Our trip took a easterly route, and we ended up near the San Juan Islands in Washington State. On the southeast end of San Juan Island itself, near Griffin Bay, we encountered whales! These were orca whales, and of the mammal-eating ecotype, otherwise known as “Bigg’s” or “transient” orcas.

The group of at least four individuals was recognized as the “T2C” family. The whales appeared to be resting as they hugged the shoreline along the island, moving at a relatively slow pace. The sheer graze of these creatures will never cease to amaze. To our excitement, they later began to wake from their rest.

We witnessed the animals move south towards the end of San Juan Channel which sits between San Juan Island, Orcas Island and Lopez Island. The animals decided to change direction, heading north up the channel. We were fascinated to see them so peaceful in their natural habitat, travelling and surfacing together.

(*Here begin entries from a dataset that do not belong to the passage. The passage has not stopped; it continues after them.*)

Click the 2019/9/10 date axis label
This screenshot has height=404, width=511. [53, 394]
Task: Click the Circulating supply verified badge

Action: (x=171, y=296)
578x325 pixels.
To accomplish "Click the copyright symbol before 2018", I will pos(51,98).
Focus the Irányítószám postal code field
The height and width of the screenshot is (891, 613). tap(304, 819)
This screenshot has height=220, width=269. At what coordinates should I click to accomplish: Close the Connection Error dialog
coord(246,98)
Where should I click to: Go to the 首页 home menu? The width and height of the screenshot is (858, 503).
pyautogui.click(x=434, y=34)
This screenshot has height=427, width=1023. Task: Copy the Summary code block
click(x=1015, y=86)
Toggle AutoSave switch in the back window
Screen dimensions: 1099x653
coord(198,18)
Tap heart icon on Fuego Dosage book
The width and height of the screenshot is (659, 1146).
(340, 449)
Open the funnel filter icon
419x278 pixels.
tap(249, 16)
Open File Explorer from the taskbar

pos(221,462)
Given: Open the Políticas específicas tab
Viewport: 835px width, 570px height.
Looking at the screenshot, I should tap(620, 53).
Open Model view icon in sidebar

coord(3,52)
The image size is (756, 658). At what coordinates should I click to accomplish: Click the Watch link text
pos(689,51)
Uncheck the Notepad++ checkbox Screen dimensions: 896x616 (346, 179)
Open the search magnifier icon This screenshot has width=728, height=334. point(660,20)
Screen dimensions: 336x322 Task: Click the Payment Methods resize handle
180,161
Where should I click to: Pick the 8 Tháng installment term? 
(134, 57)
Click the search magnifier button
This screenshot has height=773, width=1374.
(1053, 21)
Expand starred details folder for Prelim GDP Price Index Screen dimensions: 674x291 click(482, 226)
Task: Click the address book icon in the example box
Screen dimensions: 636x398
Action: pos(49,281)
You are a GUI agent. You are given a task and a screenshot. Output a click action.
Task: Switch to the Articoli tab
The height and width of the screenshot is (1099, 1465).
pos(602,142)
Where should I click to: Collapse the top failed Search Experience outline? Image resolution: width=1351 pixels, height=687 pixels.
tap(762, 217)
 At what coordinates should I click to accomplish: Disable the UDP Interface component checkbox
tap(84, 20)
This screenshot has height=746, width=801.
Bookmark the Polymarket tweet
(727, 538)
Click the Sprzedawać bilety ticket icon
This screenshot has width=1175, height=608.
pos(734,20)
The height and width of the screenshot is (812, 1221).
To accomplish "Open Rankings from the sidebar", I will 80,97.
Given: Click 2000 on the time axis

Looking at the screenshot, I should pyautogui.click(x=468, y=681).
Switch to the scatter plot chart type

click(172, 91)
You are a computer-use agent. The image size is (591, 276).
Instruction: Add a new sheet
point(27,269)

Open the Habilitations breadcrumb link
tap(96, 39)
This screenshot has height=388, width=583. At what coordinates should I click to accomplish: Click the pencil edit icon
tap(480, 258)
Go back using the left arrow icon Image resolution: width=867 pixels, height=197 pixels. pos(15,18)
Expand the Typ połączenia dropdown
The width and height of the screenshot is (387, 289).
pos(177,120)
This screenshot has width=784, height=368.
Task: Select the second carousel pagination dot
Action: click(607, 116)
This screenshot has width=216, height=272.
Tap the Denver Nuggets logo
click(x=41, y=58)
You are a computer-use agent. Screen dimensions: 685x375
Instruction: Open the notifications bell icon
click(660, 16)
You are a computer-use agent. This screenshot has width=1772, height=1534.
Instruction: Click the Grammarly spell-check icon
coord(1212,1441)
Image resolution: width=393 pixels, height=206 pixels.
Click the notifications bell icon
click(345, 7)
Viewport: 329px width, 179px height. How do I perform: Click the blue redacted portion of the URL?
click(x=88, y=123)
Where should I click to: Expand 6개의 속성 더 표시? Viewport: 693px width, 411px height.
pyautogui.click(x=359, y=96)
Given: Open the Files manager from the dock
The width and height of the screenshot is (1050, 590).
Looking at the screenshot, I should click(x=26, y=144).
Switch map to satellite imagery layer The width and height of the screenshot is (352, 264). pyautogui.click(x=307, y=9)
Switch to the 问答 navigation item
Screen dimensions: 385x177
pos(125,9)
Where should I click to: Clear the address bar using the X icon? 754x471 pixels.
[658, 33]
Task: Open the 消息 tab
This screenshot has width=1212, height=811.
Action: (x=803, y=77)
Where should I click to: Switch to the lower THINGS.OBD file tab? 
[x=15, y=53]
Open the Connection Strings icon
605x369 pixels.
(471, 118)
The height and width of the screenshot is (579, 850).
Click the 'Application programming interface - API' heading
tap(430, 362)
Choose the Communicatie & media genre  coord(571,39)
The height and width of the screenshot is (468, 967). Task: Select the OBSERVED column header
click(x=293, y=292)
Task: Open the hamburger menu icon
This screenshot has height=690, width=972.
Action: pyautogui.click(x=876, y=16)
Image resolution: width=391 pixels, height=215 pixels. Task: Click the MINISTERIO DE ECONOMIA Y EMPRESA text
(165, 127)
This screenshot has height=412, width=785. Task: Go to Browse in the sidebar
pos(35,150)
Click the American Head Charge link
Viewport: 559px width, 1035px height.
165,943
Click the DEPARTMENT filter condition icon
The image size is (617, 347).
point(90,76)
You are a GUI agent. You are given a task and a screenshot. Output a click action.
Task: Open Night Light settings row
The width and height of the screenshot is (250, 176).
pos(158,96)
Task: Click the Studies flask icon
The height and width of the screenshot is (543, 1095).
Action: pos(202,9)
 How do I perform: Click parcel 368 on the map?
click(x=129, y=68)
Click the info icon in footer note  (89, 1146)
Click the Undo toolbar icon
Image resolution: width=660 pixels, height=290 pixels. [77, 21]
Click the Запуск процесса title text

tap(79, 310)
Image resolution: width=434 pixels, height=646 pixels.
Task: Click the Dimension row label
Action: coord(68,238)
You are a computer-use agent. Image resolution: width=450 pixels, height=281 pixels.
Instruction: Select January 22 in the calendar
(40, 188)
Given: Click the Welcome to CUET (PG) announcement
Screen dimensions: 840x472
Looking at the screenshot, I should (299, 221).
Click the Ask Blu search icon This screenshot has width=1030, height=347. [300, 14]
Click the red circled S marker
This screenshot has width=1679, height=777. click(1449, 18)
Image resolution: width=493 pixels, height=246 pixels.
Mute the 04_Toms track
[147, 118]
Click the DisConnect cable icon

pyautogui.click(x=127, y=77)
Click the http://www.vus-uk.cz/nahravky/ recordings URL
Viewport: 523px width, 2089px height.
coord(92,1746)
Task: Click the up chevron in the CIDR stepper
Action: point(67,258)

Before returning home we decided to show our guests another key part of this Salish Sea ecosystem. We made a stop at “Whale Rocks”, a series of small islands that commonly acts as a haul-out area for pinnipeds. Here, we saw Harbour seals and Sea Lions, top prey items for orcas such as the ones we saw!

It is always special to see the unique animals of this interconnected ecosystem. Our guests were happy to view such a diversity of interesting marine mammals, and we headed west for home after a thrilling day on the water.

To view more images from today’s trip, click on the link below:

March 18- T2C’s near Griffin Bay.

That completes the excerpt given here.